- [YOUR GOAL]
Write out the following records exactly, each one in full.

- [DATA TO USE]
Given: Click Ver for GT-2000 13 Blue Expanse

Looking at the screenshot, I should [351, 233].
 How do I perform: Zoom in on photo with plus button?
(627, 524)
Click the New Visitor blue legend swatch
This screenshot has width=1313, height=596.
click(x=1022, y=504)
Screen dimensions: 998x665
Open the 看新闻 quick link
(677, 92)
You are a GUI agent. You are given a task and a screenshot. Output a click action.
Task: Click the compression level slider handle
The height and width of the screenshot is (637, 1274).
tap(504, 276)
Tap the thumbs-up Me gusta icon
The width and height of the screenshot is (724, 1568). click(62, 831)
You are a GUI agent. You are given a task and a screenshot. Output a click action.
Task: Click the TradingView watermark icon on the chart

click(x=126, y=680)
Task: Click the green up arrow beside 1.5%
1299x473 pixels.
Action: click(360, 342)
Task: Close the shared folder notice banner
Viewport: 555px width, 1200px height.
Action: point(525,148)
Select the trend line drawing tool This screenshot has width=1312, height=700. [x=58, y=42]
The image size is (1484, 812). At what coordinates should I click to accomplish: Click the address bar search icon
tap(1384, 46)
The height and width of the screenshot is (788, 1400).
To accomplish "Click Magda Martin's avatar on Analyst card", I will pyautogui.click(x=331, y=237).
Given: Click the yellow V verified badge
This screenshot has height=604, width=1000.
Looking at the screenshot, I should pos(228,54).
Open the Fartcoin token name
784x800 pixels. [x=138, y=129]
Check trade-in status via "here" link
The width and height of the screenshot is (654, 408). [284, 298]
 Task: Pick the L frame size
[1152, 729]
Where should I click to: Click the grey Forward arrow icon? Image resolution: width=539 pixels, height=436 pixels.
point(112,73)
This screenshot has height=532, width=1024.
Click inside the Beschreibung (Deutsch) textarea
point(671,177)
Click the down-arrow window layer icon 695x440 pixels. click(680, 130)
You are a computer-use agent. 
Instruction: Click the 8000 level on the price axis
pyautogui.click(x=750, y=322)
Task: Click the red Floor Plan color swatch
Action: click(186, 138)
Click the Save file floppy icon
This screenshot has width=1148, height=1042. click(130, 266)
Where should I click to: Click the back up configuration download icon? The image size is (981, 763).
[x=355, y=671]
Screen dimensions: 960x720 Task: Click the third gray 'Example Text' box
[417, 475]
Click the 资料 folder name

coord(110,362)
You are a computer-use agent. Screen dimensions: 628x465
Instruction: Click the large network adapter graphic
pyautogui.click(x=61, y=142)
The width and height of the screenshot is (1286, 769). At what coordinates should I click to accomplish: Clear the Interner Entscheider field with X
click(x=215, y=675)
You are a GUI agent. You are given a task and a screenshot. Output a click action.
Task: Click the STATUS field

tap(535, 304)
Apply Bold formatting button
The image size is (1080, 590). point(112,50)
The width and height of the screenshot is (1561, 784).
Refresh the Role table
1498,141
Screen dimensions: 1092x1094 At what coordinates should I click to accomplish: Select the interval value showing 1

- [ANSWER SECTION]
Given: Click Ver for GT-2000 13 Blue Expanse

Looking at the screenshot, I should [351, 233].
 How do I perform: Zoom in on photo with plus button?
(627, 524)
Click the New Visitor blue legend swatch
This screenshot has width=1313, height=596.
click(x=1022, y=504)
Screen dimensions: 998x665
Open the 看新闻 quick link
(677, 92)
You are a GUI agent. You are given a task and a screenshot. Output a click action.
Task: Click the compression level slider handle
The height and width of the screenshot is (637, 1274).
tap(504, 276)
Tap the thumbs-up Me gusta icon
The width and height of the screenshot is (724, 1568). click(62, 831)
You are a GUI agent. You are given a task and a screenshot. Output a click action.
Task: Click the TradingView watermark icon on the chart

click(x=126, y=680)
Task: Click the green up arrow beside 1.5%
1299x473 pixels.
Action: click(360, 342)
Task: Close the shared folder notice banner
Viewport: 555px width, 1200px height.
Action: point(525,148)
Select the trend line drawing tool This screenshot has width=1312, height=700. [x=58, y=42]
The image size is (1484, 812). At what coordinates should I click to accomplish: Click the address bar search icon
tap(1384, 46)
The height and width of the screenshot is (788, 1400).
To accomplish "Click Magda Martin's avatar on Analyst card", I will pyautogui.click(x=331, y=237).
Given: Click the yellow V verified badge
This screenshot has height=604, width=1000.
Looking at the screenshot, I should pos(228,54).
Open the Fartcoin token name
784x800 pixels. [x=138, y=129]
Check trade-in status via "here" link
The width and height of the screenshot is (654, 408). [284, 298]
 Task: Pick the L frame size
[1152, 729]
Where should I click to: Click the grey Forward arrow icon? Image resolution: width=539 pixels, height=436 pixels.
point(112,73)
This screenshot has height=532, width=1024.
Click inside the Beschreibung (Deutsch) textarea
point(671,177)
Click the down-arrow window layer icon 695x440 pixels. click(680, 130)
You are a computer-use agent. 
Instruction: Click the 8000 level on the price axis
pyautogui.click(x=750, y=322)
Task: Click the red Floor Plan color swatch
Action: click(186, 138)
Click the Save file floppy icon
This screenshot has width=1148, height=1042. click(130, 266)
Where should I click to: Click the back up configuration download icon? The image size is (981, 763).
[x=355, y=671]
Screen dimensions: 960x720 Task: Click the third gray 'Example Text' box
[417, 475]
Click the 资料 folder name

coord(110,362)
You are a computer-use agent. Screen dimensions: 628x465
Instruction: Click the large network adapter graphic
pyautogui.click(x=61, y=142)
The width and height of the screenshot is (1286, 769). At what coordinates should I click to accomplish: Clear the Interner Entscheider field with X
click(x=215, y=675)
You are a GUI agent. You are given a task and a screenshot. Output a click action.
Task: Click the STATUS field

tap(535, 304)
Apply Bold formatting button
The image size is (1080, 590). point(112,50)
The width and height of the screenshot is (1561, 784).
Refresh the Role table
1498,141
Screen dimensions: 1092x1094 At what coordinates should I click to accomplish: Select the interval value showing 1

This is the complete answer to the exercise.